As an aside, I would really prefer to build my desktops for just this matter, neither Apple's nor Dell's desktops appeal to me price-to-preformance-wise. (hence why I haven't bought a tower since '97, and that was IBM no less) The upside is Windows is licensed for most any machine, unlike having to use the awkward OS X86 process to use Apple's OS on a self-constructed setup.
And nothing stops a mac guy from putting a radeon x1900 in his mac.
Purchasing an iBook, iMac, Mini, MacBook, MacBookPro certainly does.
Well, my guess is that you're all thinging in the wrong dirtection.
... iTunes.
My guess is that Apple wants to bring out iTunes for other platforms, such as the PSP. Apple is entering the gaming industry with
This has to be a total friggin' joke.
Look, they can't even get Open GL to run at reasonable speeds on OS X. Actually, it's so bad that 1-year old laptops such as mine (12" powerbook) don't even reach minimum specs to play friggin' Civilization IV , for chrissake.
Actually, their latest move of not including a decent GPU on the Macbook is a pretty strong indicator that they don't give a fuck about games, gamers, the gaming market, or game publishers. What, do they really expect even casual gamers to shell out 2000 bucks for a system (iMac Core Duo or Macbook pro) with decent (not even top-of-the-line) graphics?
But oh, wait, of COURSE: the article is about shipping games to the goddamn iPod. What a bunch of total friggin' idiots. They should get out of their happy iPod bubble and take care of their computer division sometimes. Now that they have a decent processor, they'll still manage to ruin the show by using crappy integrated graphics like they're some cheapass Walmart assembler.
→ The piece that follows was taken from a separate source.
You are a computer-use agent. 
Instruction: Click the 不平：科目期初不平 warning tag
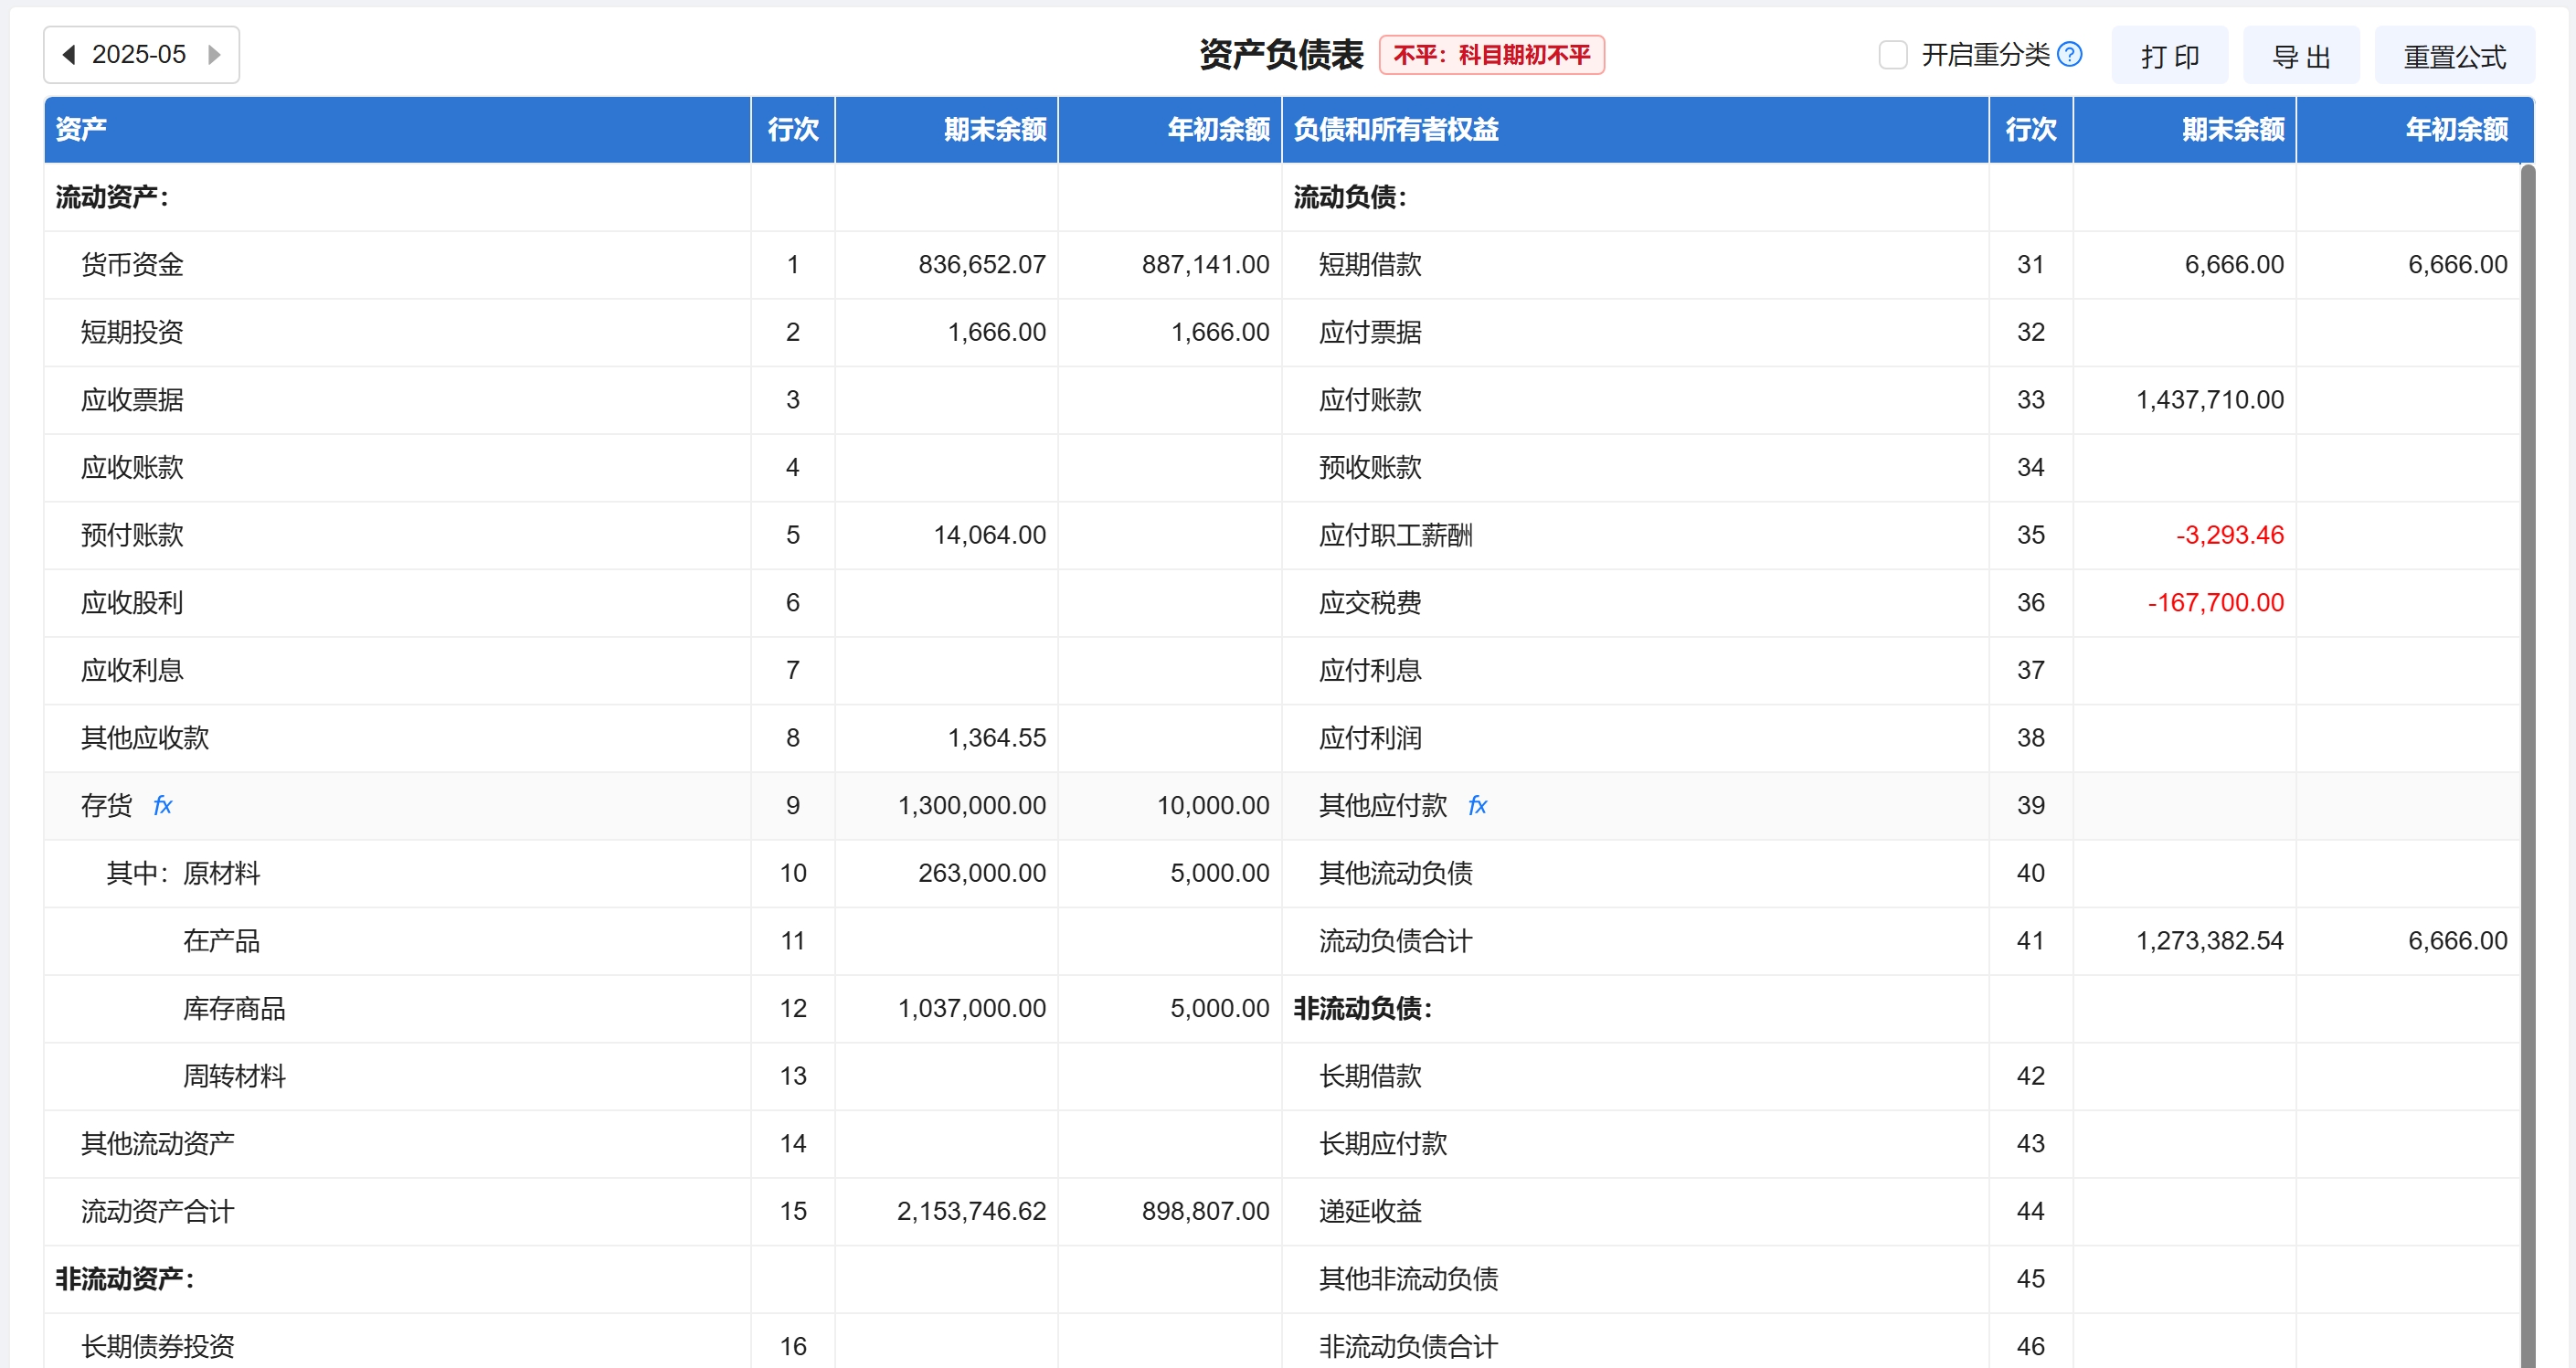[x=1491, y=55]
(note to Apple: this is not just my rant, everybody remotely interested in playing games on mac just went berserk on the Macbook graphics fiasco. Just put an X1300 or better on the black-expensive Macbook and all the complaints will go away).
Hello! I'm a disaster waiting to happen!
Geez, the one guy bashes Apple and he gets "Funny", I make a light-hearted counter-parody and I get "Troll", and I'm primarily a Windows user, no less! (this, this is humor, just to clarify.)